──────── Document passage ────────
Wednesday, 30 April 2014

"We Are All Insignificantly Infinite" by Kim Bellamy Artist


"We are all Insignificantly Infinite" 
Watercolour, graphite and thread on paper
By Kim Bellamy Artist

This piece came about after a conversation with my therapist. I was talking about how I feel very insignificant compared to my family and friends, how my life isn't going how I planned and how my mental health issues are weighing me down at this precarious time. 

I've always been out of sync with people.
I've always been 2 fashion trends behind, a season behind, always late for everything. And sometimes I feel like I'm so insignificant that I could just blow away.
The above title was penned by my therapist and it stuck with me so I had to create a visual art work from it.
The person in the bell jar is me.
Completely isolated from the rest of the world with only the infinity of space for company.
──────── Dataset extract ────────
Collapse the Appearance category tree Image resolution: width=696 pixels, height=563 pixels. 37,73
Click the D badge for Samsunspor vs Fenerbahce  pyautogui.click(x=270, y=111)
────────
**Problem requirements**
Pick up the blog post about the artwork "We Are All Insignificantly Infinite" after its last sentence and carry it forward. The lines are separate material, unrelated to the text.

**Output**
I think it is quite a romantised image of how I have been feeling lately; but I try to look at it from the angle of: if I hadn't ever of felt this way then I wouldn't have been able to create this artwork.

During my first year of Uni, I was consumed by my depression so now when I feel that way I try to think positively and productively. Creating artwork that surrounds this subject is highly personal to me and I was told by my favourite tutor (Alli) not to use my artwork as a type of therapy...sorry Alli but I've come full circle and it works for me.